This week Northern Ireland beat Scotland 1-0 in a friendly at Hamden Park. In what would have been a confusing juxtaposition for people in any other part of the world, the Scotland fans booed the Northern Ireland anthem GSTK and the Northern Ireland fans responded to the jeers in kind, whistling their way through Flower of Scotland, the anthem chosen by Scotland.

The issue of Gaza is different from that of anthems but they are related in having become tribal emblems. It’s not unrealistic to think that those booing GSTK this week in Hampden Park were the same Celtic fans who waved Palestinian flags. It is also no surprise that Liverpool and Celtic are among the most heavily supported clubs in Ireland.

Anthems have come a long way since the days they were generally respected. Originally a celebration of national pride and identity, of national achievement and a strengthening of sense of place, they have come from something simple to altogether something else.

Sport can thank rugby for beginning the tradition.

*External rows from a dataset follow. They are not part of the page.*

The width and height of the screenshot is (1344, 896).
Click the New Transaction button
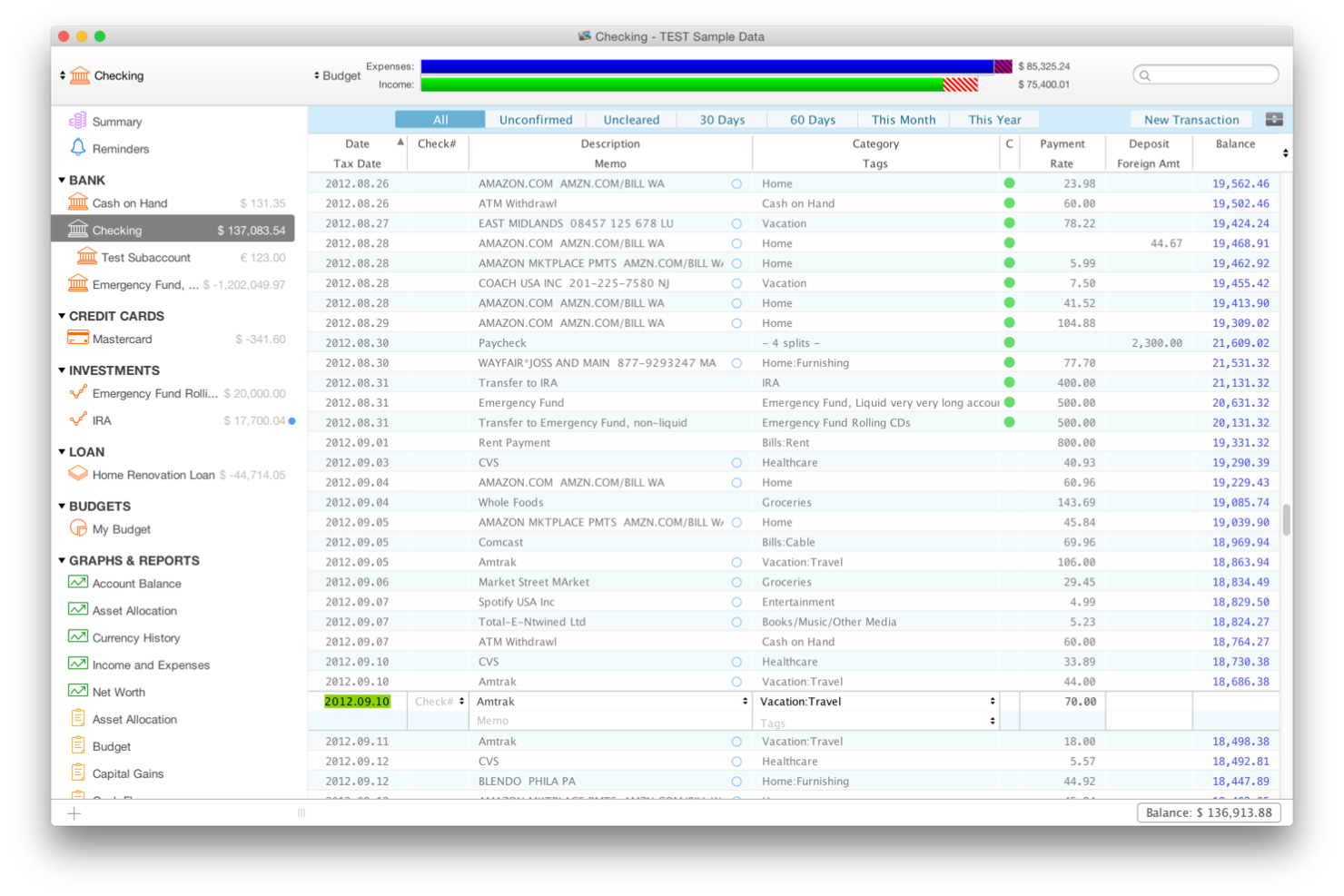click(x=1191, y=119)
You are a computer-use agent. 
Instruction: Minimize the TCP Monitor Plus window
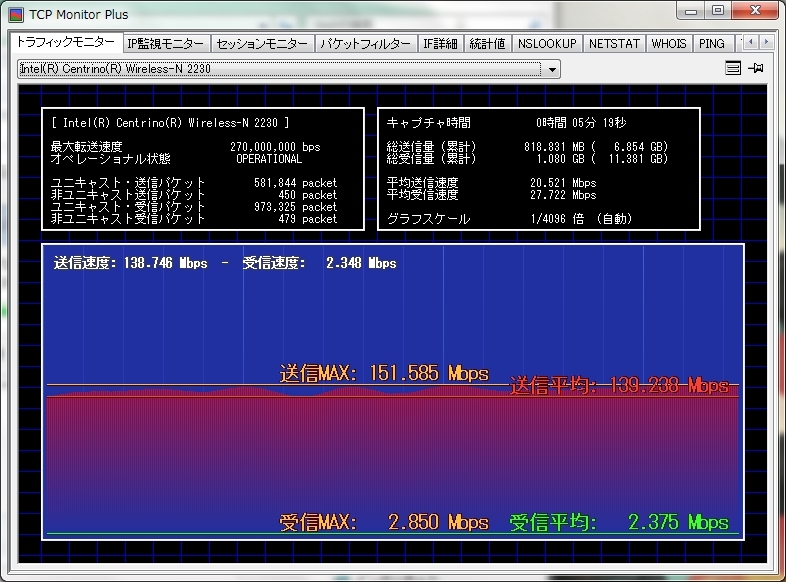click(692, 11)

The first anthem can be traced back to one match in 1905, the first time that Wales and New Zealand contested a game. Both teams were described as ‘undefeated’, as earlier that year, Wales had won the Triple Crown, beating Ireland, Scotland, and England in the annual competition.

Termed the ‘Game of the Century’, the Welsh and Kiwi teams met in December of that year at the Cardiff Arms Park. Before the start of the match, the All Blacks performed their prematch haka. In response, the Wales team sang Hen Wlad FY Nhadau (Land of my Fathers), a song that would slowly establish itself as the Welsh national anthem. Innocent beginnings.

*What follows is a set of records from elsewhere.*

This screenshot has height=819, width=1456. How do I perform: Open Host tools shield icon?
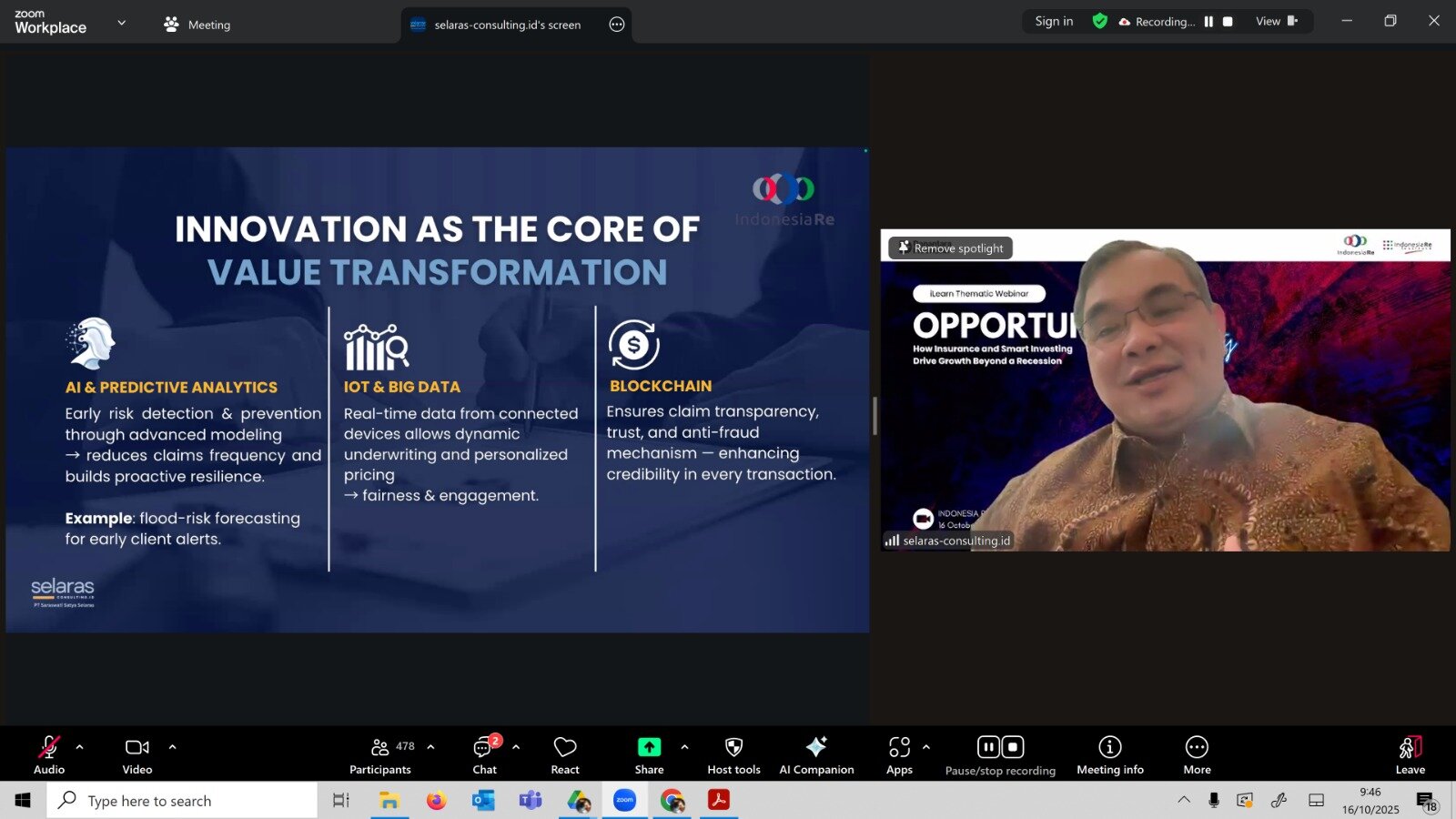point(733,754)
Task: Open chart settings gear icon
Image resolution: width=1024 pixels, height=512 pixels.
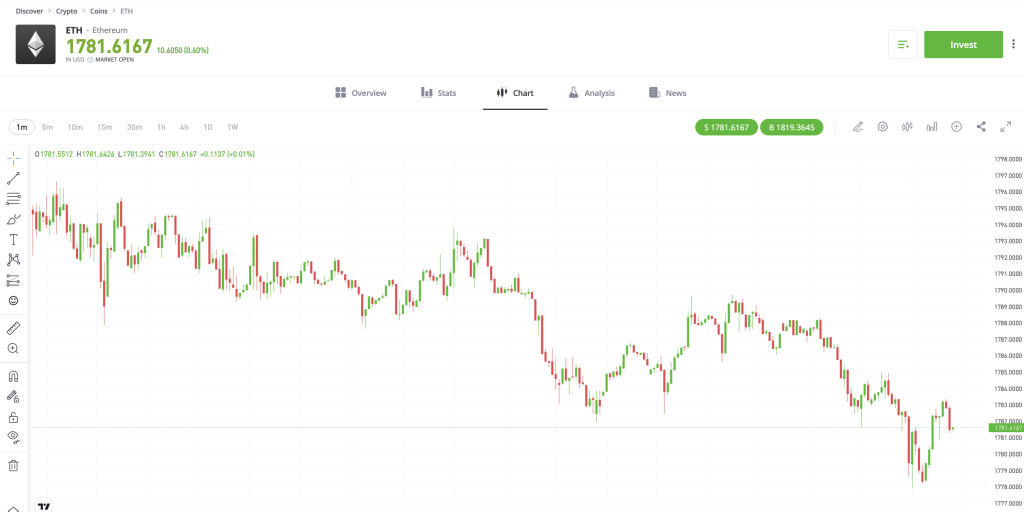Action: [x=883, y=127]
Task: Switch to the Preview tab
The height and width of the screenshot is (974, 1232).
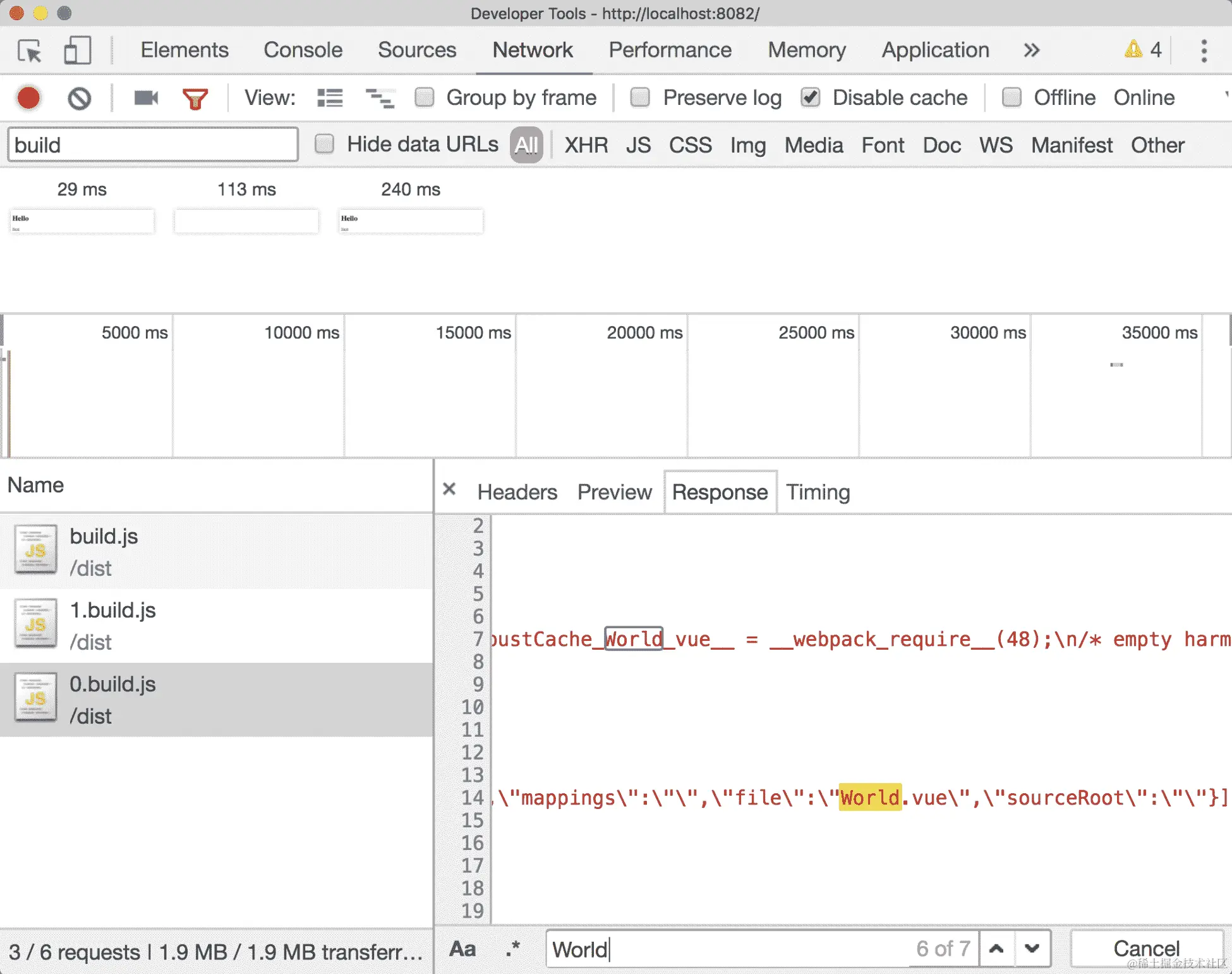Action: pos(614,492)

More than 60 years later, in 1968, Tommie Smith and John Carlos gave the black power salute during the US national anthem at that year’s Mexico Olympic Games. A year later Jimi Hendrix and his band shredded the US anthem at the Woodstock music festival.

The Olympic athletes and national mood had made the anthem a legitimate target. A 2021 story on a Hendrix website described how the rock star played Woodstock.

“The sounds Hendrix drew from his Fender Strat were literally an aural recreation of war,” wrote Wayne Pernu. “In between the machine-gun fire, bombs dropping, smoke billowing from napalm blazes, was a wrenching undercurrent that evoked the agonising polarity which tore our country apart and destroyed Vietnam.”

Hendrix also caused a riot in Dallas with part of his performance “mowing down the cops with his machine gun guitar motion”.

Capturing the zeitgeist, the reimagined version of Star Spangled Banner from Hendrix and the gloved hands of the athletes allowed anthems to become vehicles for political discourse and a way to engage with current events, a touchstone for dissent and protest.

For Liverpool fans, the sense of social abandonment goes back to the 1980s and Conservative prime minister Margaret Thatcher, when her government were indifferent to the industrial decline of Merseyside. In 2011, official papers revealed that Thatcher was secretly urged to consider abandoning Liverpool to a fate of “managed decline”.

In football grounds around Europe, fans regularly subvert Welsh rugby’s original message of, well, harmony.

An Olympic Games in France this summer, where Israel, Palestine, Ukraine and Russia (as neutral athletes) compete and the European football championships in Germany, are not expected to be free of public displays of anthemic hate.

Maybe now is the time to hit pause, rather than replay.